To the best of my knowledge weighted straight skeletons were first investigated in an article by David Eppstein and Jeff Erickson, Raising Roofs, Crashing Cycles, and Playing Pool: Applications of a Data Structure for Finding Pairwise Interactions in Discrete Comput. Geom., 22(4):569–592, 1999. (There was a conference version at SCG'98, too.)
There is a paper by Biedl et al., Weighted Straight Skeletons In the Plane, Comp. Geom. Theory & Appl. pp. 120--133, vol. 48(2), 2015, which investigates properties of weighted straight skeletons and illustrates some pitfalls in the straight-forward definition. The final step to give a complete definition was done in Biedl et al., Planar Matchings for Weighted Straight Skeletons, Int. J. of Comp. Geom. & Appl. pp. 221--229, vol. 26(3 & 4), 2016.
Main difficulties.
In my opinion there are two main difficulties when generalizing to weighted straight skeletons:
Positively weighted straight skeletons share many properties with unweighted straight skeletons, while most properties do not carry over to the negative case. Table 1 in Weighted Straight Skeletons In the Plane gives an overview.
For example, consider the following figure:
It shows a polygon and its straight skeleton with negative weights. (Actually, the roof model is shown; if you project the blue lines onto the xy-plane you get the skeleton.) The polygon is simple (without holes) but the skeleton has cycles. If weights are positive then the straight skeleton of a simple polygon is a tree.

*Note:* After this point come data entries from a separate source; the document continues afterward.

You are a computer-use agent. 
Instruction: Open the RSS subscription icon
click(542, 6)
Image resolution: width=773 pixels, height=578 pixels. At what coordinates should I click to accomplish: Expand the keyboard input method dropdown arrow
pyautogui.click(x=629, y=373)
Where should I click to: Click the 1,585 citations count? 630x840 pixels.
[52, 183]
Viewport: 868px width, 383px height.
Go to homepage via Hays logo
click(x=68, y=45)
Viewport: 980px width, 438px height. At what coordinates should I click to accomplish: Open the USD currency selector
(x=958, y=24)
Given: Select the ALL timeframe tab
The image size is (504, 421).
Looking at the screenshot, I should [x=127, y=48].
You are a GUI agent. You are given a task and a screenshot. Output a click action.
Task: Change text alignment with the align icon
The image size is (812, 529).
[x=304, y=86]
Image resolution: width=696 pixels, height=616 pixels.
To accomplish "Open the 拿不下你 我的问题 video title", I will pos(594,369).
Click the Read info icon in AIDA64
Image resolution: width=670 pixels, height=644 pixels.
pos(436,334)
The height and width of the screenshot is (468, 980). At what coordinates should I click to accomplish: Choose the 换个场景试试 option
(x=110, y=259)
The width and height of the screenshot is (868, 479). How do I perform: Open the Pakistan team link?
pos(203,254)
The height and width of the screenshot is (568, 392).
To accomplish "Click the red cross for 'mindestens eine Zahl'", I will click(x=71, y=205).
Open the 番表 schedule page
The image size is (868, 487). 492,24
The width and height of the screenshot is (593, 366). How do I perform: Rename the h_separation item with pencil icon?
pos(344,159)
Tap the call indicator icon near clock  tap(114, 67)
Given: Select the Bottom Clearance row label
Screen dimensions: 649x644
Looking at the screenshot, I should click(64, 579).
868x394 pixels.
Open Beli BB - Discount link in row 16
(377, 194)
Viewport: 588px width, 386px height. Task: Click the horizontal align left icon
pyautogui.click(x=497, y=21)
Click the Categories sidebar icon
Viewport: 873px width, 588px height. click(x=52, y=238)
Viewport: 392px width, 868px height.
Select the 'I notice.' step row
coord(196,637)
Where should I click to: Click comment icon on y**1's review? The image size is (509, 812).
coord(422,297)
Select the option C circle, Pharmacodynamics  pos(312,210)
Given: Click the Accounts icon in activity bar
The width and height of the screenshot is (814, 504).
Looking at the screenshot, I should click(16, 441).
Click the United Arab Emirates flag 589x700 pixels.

In the weighted case it is actually not obvious how the wavefront structure changes when so-called multi-events happen. In Planar Matchings for Weighted Straight Skeletons the problem is solved by a framework based on so-called planar matchings.
References.
An overview on the topic and related work (such as known algorithms) are given in the two papers by Biedl at al., in Palfrader's thesis and on this website: https://www.sthu.org/research/weighted-straightskeleton/
Palfrader's thesis, by the way, distinguishes between additively and multiplicatively weighted straight skeletons. Your question relates to multiplicatively weighted straight skeletons.
In Huber's thesis you can find more ways to generalize straight skeletons.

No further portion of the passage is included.